Impossibile non partire da La classe operaia va in paradiso, film cardine del cinema politico italiano, diretto da Elio Petri e interpretato da un intenso Gian Maria Volonté. È il ritratto feroce di un operaio alienato, schiacciato dalla catena di montaggio e poi sedotto dall’illusione di una coscienza di classe. Ma già negli anni Sessanta Mario Monicelli, con I compagni, aveva tracciato un solco profondo: un film che unisce dramma e ironia per raccontare la nascita dei primi scioperi organizzati nella Torino di fine Ottocento, con Marcello Mastroianni nei panni di un professore socialista.

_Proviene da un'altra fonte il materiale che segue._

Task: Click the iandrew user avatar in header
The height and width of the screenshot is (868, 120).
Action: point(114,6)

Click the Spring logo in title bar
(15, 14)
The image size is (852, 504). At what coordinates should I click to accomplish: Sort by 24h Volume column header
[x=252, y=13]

Il capolavoro di Bernardo Bertolucci, Novecento, va oltre: è un affresco storico che abbraccia l’intero diciottesimo secolo italiano, seguendo la parabola parallela di due uomini – uno contadino, l’altro proprietario terriero – e mettendo in scena, tra le altre, celebrazioni del Primo Maggio che sono veri e propri riti collettivi. Il lavoro agricolo, la lotta di classe e l’avvento del fascismo diventano materia viva, poetica e politica insieme.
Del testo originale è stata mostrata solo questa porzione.